Between the evacuations from Heraklion and Sfakion, the Royal Navy transported about 16,000 Allied troops to Egypt. Although the Germans had driven the garrison from the island and captured its three airfields intact, they had suffered serious casualties. From an assault force numbering 22,000 paratroopers and air landing troops, the Germans had recorded nearly 6,500 casualties, including 3,352 killed or missing in action. More than half of the losses occurred on the first day among the unfortunate paratroopers of the 7th Air Division. The Allied forces, excluding the Greeks, suffered about 3,500 casualties, including 1,700 killed. Far worse was the fact that 12,000 British and Anzac troops were taken prisoner. Since the Greeks were not evacuated, the roughly 10,000 who survived the battle also went into captivity.

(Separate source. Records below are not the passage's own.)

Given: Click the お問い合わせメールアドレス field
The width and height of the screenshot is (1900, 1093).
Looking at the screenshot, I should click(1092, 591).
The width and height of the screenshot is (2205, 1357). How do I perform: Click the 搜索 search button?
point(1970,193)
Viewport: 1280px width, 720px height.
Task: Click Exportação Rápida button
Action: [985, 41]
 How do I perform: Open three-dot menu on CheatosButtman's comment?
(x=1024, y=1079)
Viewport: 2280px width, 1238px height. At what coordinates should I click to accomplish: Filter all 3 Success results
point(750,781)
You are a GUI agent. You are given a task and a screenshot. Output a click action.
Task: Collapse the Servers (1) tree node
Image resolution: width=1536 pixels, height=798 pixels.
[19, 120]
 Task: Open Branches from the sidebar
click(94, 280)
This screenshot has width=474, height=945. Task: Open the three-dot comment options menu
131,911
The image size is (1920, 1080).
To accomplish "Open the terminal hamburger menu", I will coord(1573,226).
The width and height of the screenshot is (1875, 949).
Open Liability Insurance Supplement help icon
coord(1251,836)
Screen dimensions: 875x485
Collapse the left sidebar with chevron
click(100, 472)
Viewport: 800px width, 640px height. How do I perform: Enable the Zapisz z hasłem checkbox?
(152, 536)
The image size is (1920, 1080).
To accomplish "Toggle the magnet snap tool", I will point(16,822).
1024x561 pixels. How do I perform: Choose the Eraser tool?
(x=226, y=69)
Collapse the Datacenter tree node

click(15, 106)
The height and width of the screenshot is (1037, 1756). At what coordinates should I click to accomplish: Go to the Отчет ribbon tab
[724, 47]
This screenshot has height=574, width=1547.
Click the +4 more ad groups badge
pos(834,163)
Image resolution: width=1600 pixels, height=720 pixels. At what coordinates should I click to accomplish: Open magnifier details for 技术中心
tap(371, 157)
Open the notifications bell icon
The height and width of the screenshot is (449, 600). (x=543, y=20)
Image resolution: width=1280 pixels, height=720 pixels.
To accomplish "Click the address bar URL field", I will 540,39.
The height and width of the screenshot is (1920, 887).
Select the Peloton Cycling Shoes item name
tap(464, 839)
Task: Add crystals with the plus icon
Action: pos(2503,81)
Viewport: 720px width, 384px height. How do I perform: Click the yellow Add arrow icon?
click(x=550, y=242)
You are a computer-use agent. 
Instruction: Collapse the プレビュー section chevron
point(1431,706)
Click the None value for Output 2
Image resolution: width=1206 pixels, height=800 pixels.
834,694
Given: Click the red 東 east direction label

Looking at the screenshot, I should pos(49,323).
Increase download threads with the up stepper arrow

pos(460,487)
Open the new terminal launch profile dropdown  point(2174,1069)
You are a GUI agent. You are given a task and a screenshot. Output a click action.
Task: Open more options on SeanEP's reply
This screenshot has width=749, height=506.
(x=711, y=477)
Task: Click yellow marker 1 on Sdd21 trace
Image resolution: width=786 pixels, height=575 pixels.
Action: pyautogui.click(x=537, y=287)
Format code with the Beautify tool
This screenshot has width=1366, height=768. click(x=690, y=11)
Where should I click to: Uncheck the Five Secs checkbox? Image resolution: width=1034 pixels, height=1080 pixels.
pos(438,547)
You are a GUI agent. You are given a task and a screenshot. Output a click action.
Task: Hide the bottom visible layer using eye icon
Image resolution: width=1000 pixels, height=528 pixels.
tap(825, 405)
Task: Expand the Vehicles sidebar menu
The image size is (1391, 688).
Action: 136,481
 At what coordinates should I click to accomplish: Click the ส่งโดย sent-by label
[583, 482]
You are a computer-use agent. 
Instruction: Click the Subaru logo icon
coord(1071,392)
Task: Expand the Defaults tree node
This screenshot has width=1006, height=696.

Conclusions from the Battle

The Allies lost the battle largely because of confused communications and miscalculations at headquarters. Had he taken the initiative, Freyberg had the resources at hand to defeat the Germans during the first few days of the battle. However, he refused to commit his reserves in the Canea-Suda sector to keep Maleme airfield out of German hands. Throughout the battle, Freyberg remained fixated on the idea that the Germans planned a simultaneous beach assault, and he withheld key reinforcements from the main battle. Still, the Allied forces fought heroically, and Freyberg’s ability to conduct a fighting retreat enabled the Royal Navy to extract more than 16,000 soldiers—nearly two divisions’ worth of infantry.

For Student, the triumph at Crete was bittersweet. Not only had he seen his beloved 7th Parachute Division mauled by the enemy, but the days of large-scale German parachute drops were over. On July 19, Hitler summoned Student and other senior parachute commanders to his headquarters. After congratulating each of them and presenting them with the Knight’s Cross, the Führer took time to confer separately with Student. He stunned the architect of the German parachute troops by telling him that, from then on, paratroopers would play a less active airborne role in the war. “Of course you know, General, we shall never do another airborne operation,” Hitler said. “Crete proved that the days of the parachute troops are over.” Three years later, in Normandy, the Allies would prove him wrong.